▸ **Page excerpt**
Wednesday, October 05, 2016


 By Chuck Graham,


The thoughtful cast at work.

Gently presented, Something Something Theatre's production of “Body Awareness” by Annie Baker asks its audience to think instead of react. Thoughtfulness marks the audience responses, as well as the actors responses to each other.

In a time when stereotyping has practically become a dirty word, Baker suggests that the female stereotyping of male behavior is just as bad, too. Baker has more in mind.

"My goal for the play is to not judge anyone, (but) to get at that point where everyone is equally right and equally wrong,” Baker is quoted by Wikipedia.

This determination to not have a political agenda is refreshing, to be sure. It leaves room for a naturalness in the dialogue that will draw you into the low-key presentation, as directed by Joan O'Dwyer. At times, sitting in the audience almost feels like eavesdropping on the people in the play.

As the story opens, it is Body Awareness Week at the fictional Shirley State College in Shirley, Vermont. Each day of the week features a different guest speaker. On one particular day, the guest speaker is Frank Bonitatibus (Roger Owen), a middle-aged man whose profession is taking pictures of nude women of all ages.

The other three cast members are Phyllis (Whitney Morton Woodcock) the psychology professor who has organized Body Awareness Week, her lover Joyce (Monica Wolfkill) a high school social studies teacher and Joyce's socially awkward 21-year-old virgin son Jared (Lorenzo Montijo) from a previous marriage, who has symptoms of Asperger's Syndrome.

▸ **Data section**
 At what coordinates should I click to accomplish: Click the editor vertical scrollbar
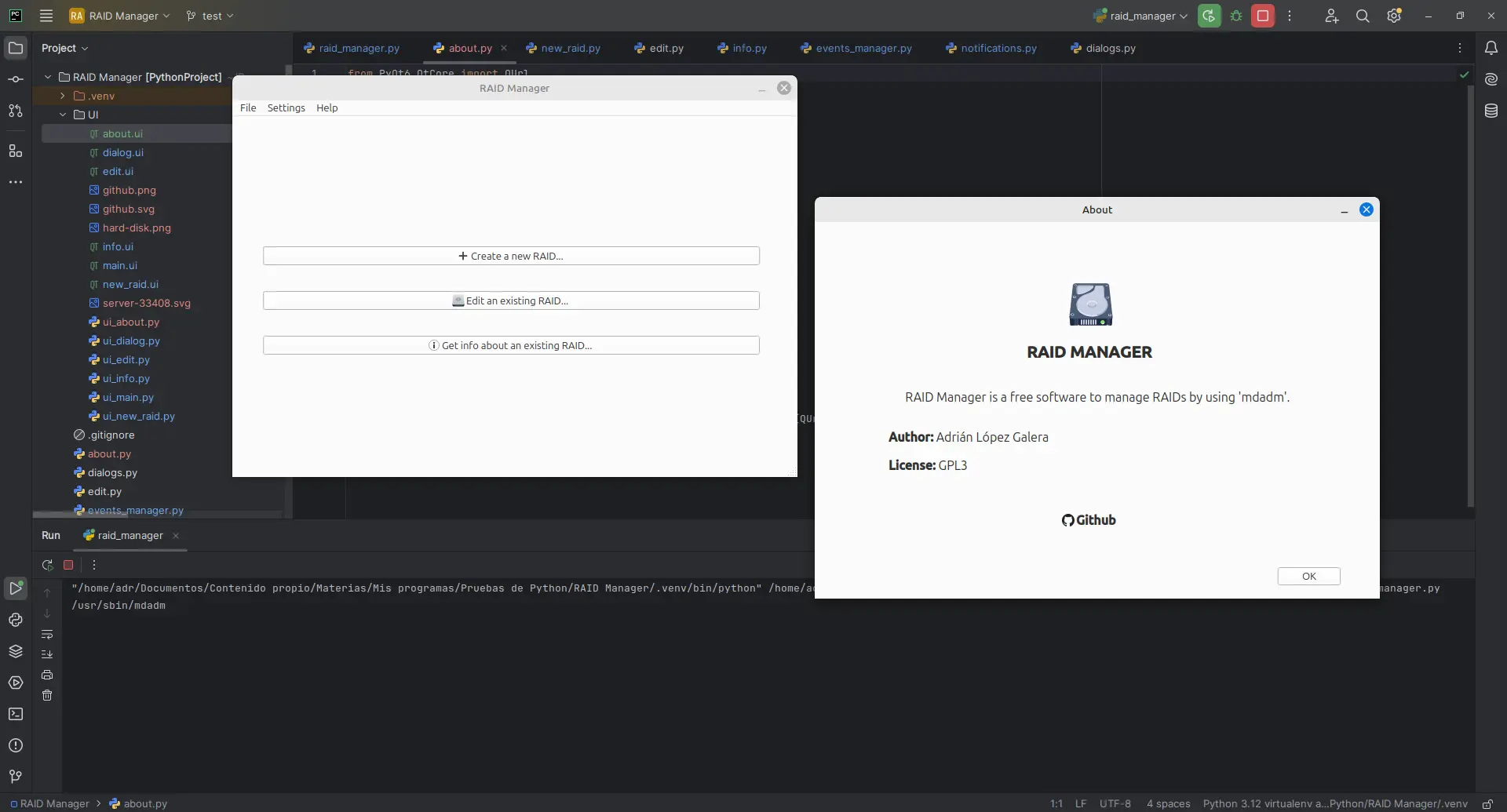click(1470, 298)
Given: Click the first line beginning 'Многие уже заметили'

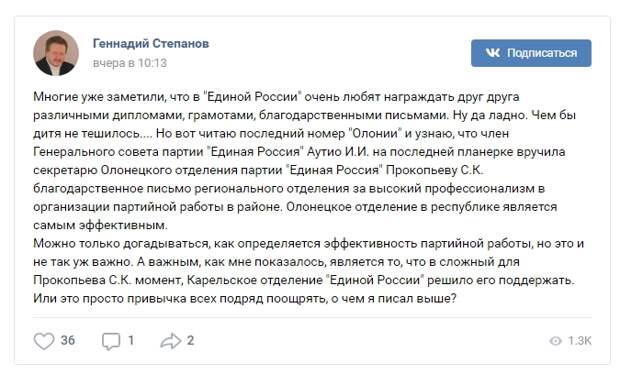Looking at the screenshot, I should point(276,97).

▸ **Requirement 1**
In the theater review of "Body Awareness," who directed the production?
▸ **Requirement 2**
Carry on the theater review of "Body Awareness" from the point where the text ends.
The listing plays no part in this work.

▸ **Written reply 1**
Joan O'Dwyer

▸ **Written reply 2**
It is surely a collection of delicate personalities, whose balance is rattled when Joyce independently decides she would like to pose for Frank's camera. He's just such a puppy dog kind of guy. What could possibly go wrong.

This decision rattles Phyllis, who is already convinced Frank is filled with ulterior motives, just like all men. Momentum builds when Jared is also drawn to Frank as a father figure, seeking his advice on sexual matters with questions of Asperger-directness.

The end of this 100-minute one-act comes quietly, rather than arriving with a bolt of insight. But then, we leave the theater feeling a new awareness for the possibilities that can be found in an imperfect life.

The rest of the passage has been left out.